Nach seinem Debüt mit „Last Exit Reno“ (1996) avancierte Paul Thomas Anderson mit seinen nachfolgenden Filmen „Boogie Nights“, „Magnolia“ und „Punch-Drunk Love“ zum Kritiker-Liebling. Zwar unterstrich Anderson mit „There Will Be Blood“ und „The Master“ sein filmisches Können, verlor aber seine sympathische Leichtigkeit. Sein neues Werk „Licorice Pizza“ kehrt endlich wieder zu den gefühlvollen Wurzeln seiner Anfangswerke und in die 1970er Jahre zurück. 
Inhalt: 
Das San Fernando Valley von Los Angeles im Jahr 1973. Der 15-jährige Gary Valentine (Cooper Hoffman) ist gerade auf dem Weg, ein Portrait von sich für das High-School-Jahrbuch fotografieren zu lassen, als er sich auf den ersten Blick in die Foto-Assistentin Alana Kane (Alana Haim) verliebt. Obwohl Alana zehn Jahre älter ist, lässt er sich nicht davon abbringen, sie zum Abendessen in seinem Stammrestaurant einzuladen. Als sie ihn danach fragt, wie er das denn bezahlen will, verweist der zwar picklige und etwas füllige, aber sehr selbstbewusste Teenager auf seine eigene Werbe-Firma und seine Tätigkeit als Kinderdarsteller. Alana nimmt die Einladung an, betont aber, dass es sich schon aufgrund des Altersunterschieds um kein Date handeln wird. Tatsächlich genießt nicht nur Gary das Essen mit seinem Schwarm, denn Alana begleitet den Teenager kurz darauf als Anstandsdame und Ersatz für seine verhinderte Mutter zu einer Fernsehshow nach New York, wo sie sich allerdings in Garys älteren Kollegen Lance (Skyler Gisondo) verliebt. Doch Gary gibt nicht auf und schleust Alana sogar in Hollywood ein. So lernt sie den alternden Schauspieler Jack Holden (Sean Penn) kennen und gründet mit Gary ein Geschäft für Wasserbetten. Zu ihren Kunden zählt auch der exzentrische Star-Frisör und Barbra-Streisand-Lover Jon Peters (Bradley Cooper), doch die durch das Öl-Embargo hervorgerufene Benzin-Knappheit lässt die Auslieferung des Bettes zum Abenteuer werden… 

Kritik: 

Nachdem Quentin Tarantino bereits mit „Once Upon a Time… in Hollywood“ einen nostalgischen Abstecher in das San Fernando Valley der 1970er Jahre unternommen hatte, legt nun auch Paul Thomas Anderson mit „Licorice Pizza“ nach, wobei das Showgeschäft in Hollywood hier nur eine untergeordnete Rolle spielt. Anderson stellt nämlich ganz klar die ungewöhnliche Romanze/Freundschaft zwischen Gary und der zehn Jahre älteren Alana in den Mittelpunkt. 
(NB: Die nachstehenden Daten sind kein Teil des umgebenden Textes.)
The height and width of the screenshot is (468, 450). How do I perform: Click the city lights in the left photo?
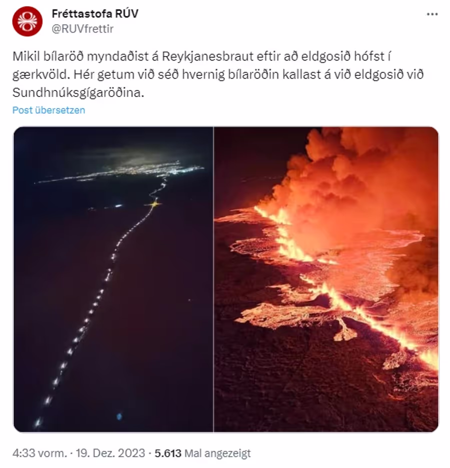coord(129,173)
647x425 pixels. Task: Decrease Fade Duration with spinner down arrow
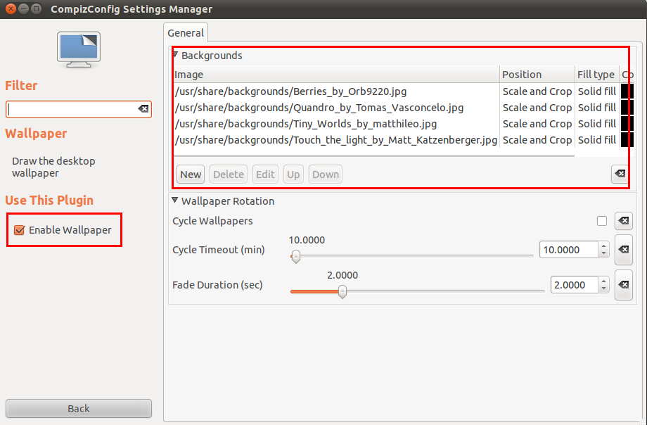(x=603, y=288)
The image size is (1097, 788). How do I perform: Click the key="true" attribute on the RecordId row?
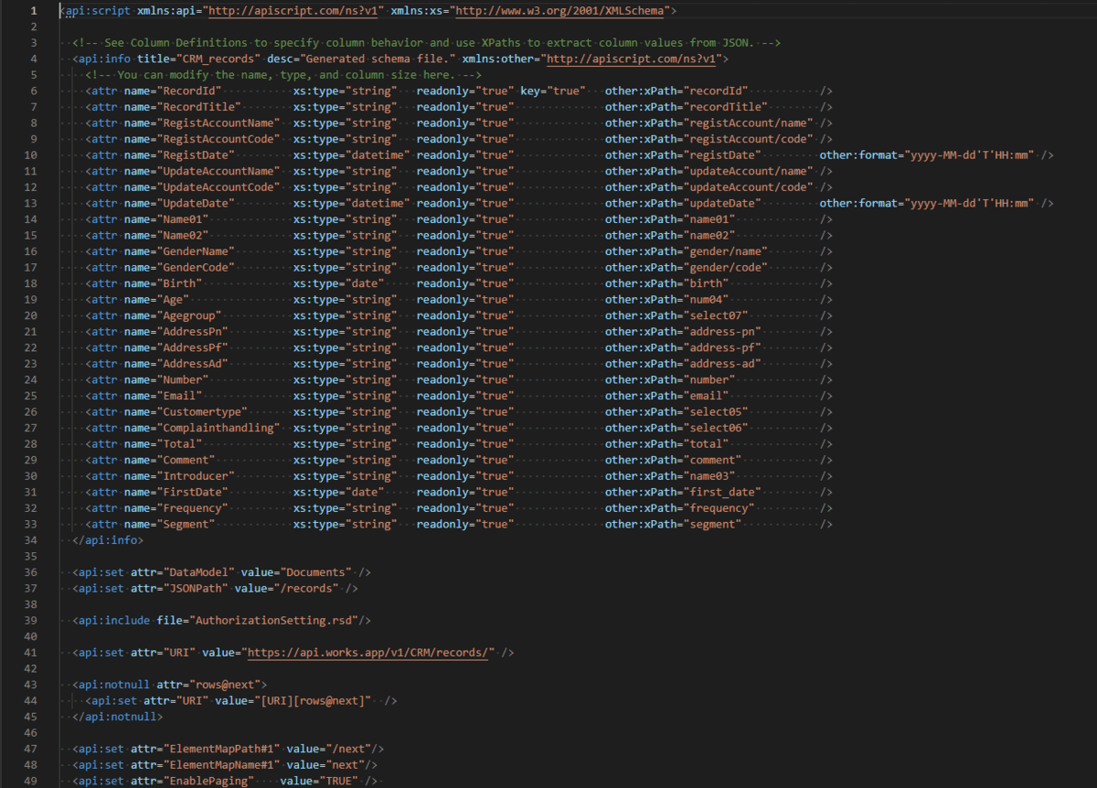click(553, 91)
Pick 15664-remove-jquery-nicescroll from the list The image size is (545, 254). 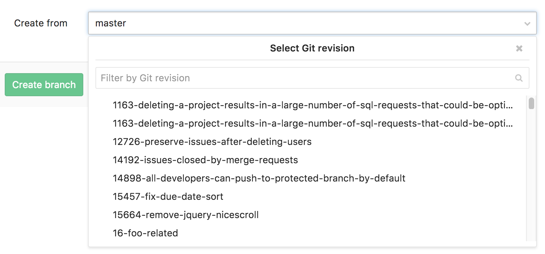(x=186, y=215)
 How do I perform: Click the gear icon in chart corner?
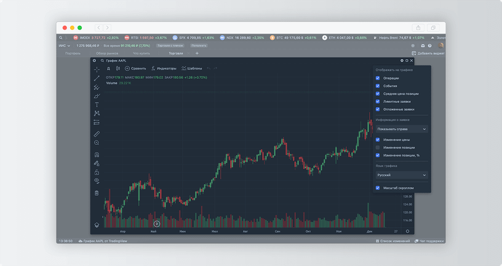pyautogui.click(x=402, y=60)
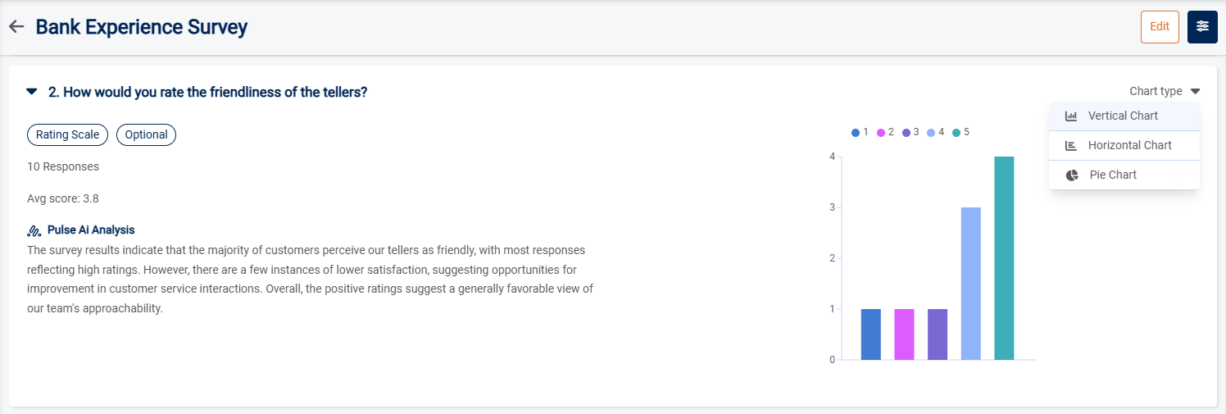Click the Pie Chart icon

(x=1072, y=175)
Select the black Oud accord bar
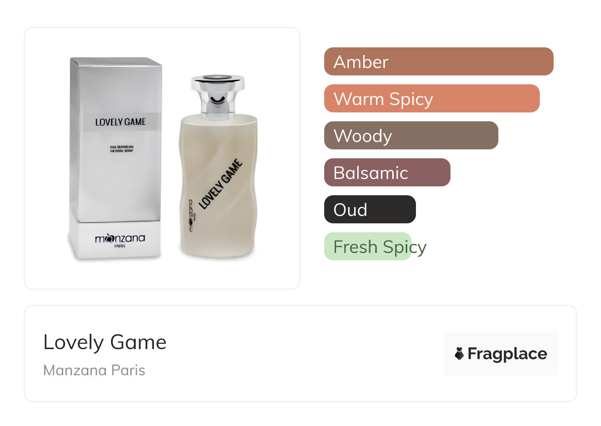This screenshot has height=426, width=601. 370,210
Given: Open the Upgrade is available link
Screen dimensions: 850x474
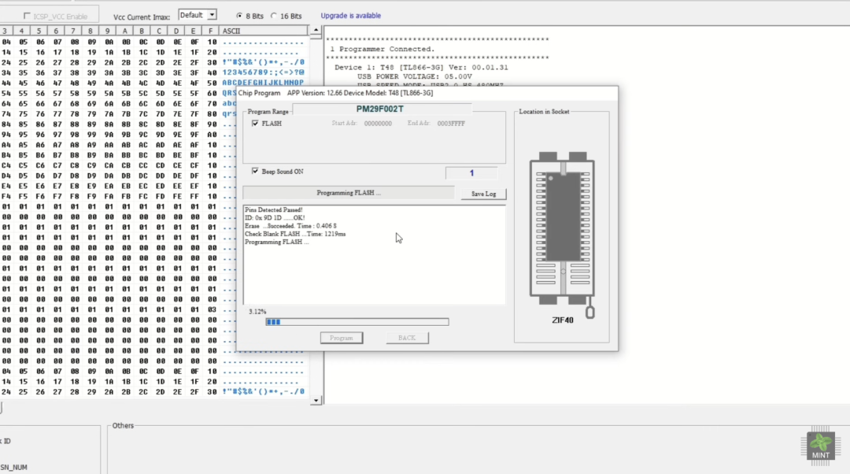Looking at the screenshot, I should [x=350, y=16].
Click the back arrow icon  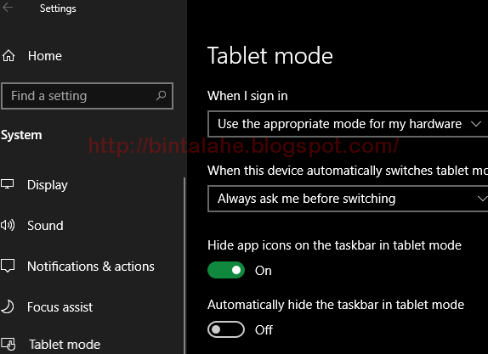[x=8, y=8]
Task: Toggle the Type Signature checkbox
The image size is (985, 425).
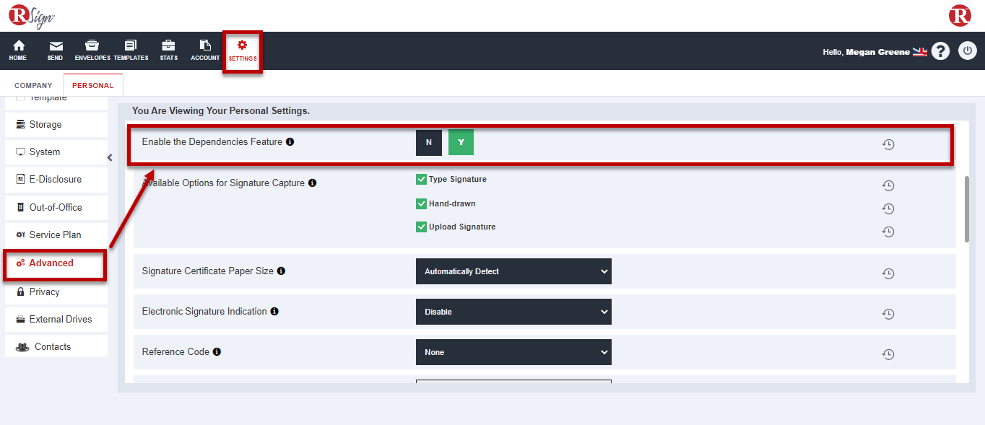Action: click(x=422, y=179)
Interessant ist dabei zunächst, dass Gary in jeder Hinsicht die Fahrtrichtung angibt. Das beginnt mit der Einladung zum Essen und führt über weitere Verabredungen und Alanas Einführung in das Filmgeschäft bis zum gemeinsamen Verkauf von Wasserbetten. Alana lebt dagegen mit Mitte Zwanzig noch bei ihren Eltern und weiß überhaupt nicht, was sie mit ihrem Leben anfangen soll. Sie lässt sich aber bereitwillig auf nahezu alles ein, was Gary in die Wege leitet, setzt sich zum abenteuerlustigen Schauspieler Holden aufs Motorrad und heuert als freiwillige Mitarbeiterin bei Stadtrat Joel Wachs (Benny Safdie) an, was sich jedoch jeweils schnell als Sackgasse entpuppt. 
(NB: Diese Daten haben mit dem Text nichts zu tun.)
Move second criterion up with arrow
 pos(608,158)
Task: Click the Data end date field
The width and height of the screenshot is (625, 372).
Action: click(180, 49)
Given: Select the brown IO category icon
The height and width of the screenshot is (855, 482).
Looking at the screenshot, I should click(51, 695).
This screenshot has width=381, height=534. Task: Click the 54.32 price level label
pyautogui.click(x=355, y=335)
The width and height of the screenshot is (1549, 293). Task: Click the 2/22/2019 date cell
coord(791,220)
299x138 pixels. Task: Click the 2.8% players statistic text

So haben Gary und Alana zwar irgendwie immer miteinander zu tun, suchen aber die letztlich unbefriedigenden Flirts mit anderen. Anderson lässt bei diesem munteren Geplänkel immer wieder das Lokal- und Zeitkolorit einfließen, was sich nicht nur im tollen Soundtrack niederschlägt, sondern auch in der Art, wie sich die Öl-Krise, der Sexismus und die Homophobie auf den Alltag der Menschen niederschlägt. Mit Cooper Hoffman, Sohn des langjährigen, 2014 verstorbenen Anderson-Stammdarstellers Philip Seymour Hoffman, und Alana Haim, für deren Band Haim Anderson seit 2017 bereits etliche Musikvideos gedreht hat, hat der Filmemacher zwei unverbrauchte, absolut sympathische und glaubwürdige Hauptdarsteller gefunden, die den Film quasi allein auf ihren Schultern tragen. 
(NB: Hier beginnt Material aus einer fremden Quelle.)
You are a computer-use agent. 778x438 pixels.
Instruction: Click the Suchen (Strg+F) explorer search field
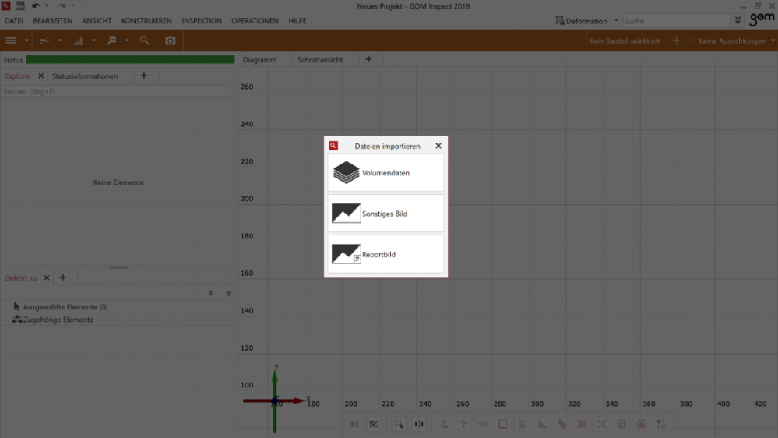coord(114,91)
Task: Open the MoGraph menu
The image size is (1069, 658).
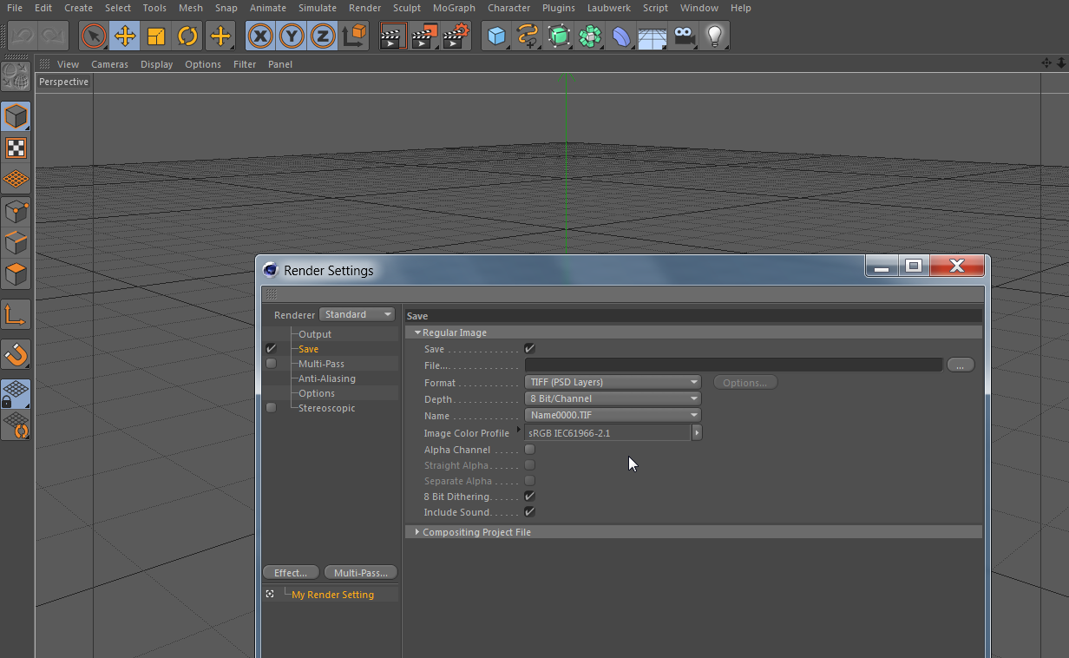Action: [454, 8]
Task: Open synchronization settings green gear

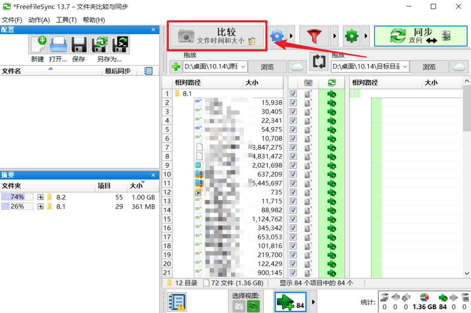Action: [x=351, y=36]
Anderson führt das ungleiche Paar durch ganz unterschiedliche Episoden dieser Ära, bis sie am Ende erkennen, worauf es in ihrem Leben ankommt. Auf die titelgebende Lakritz-Pizza muss der Zuschauer allerdings vergeblich warten. Für Anderson sollte der Filmtitel nur die Atmosphäre jener Zeit einfangen. Das ist ihm hervorragend gelungen.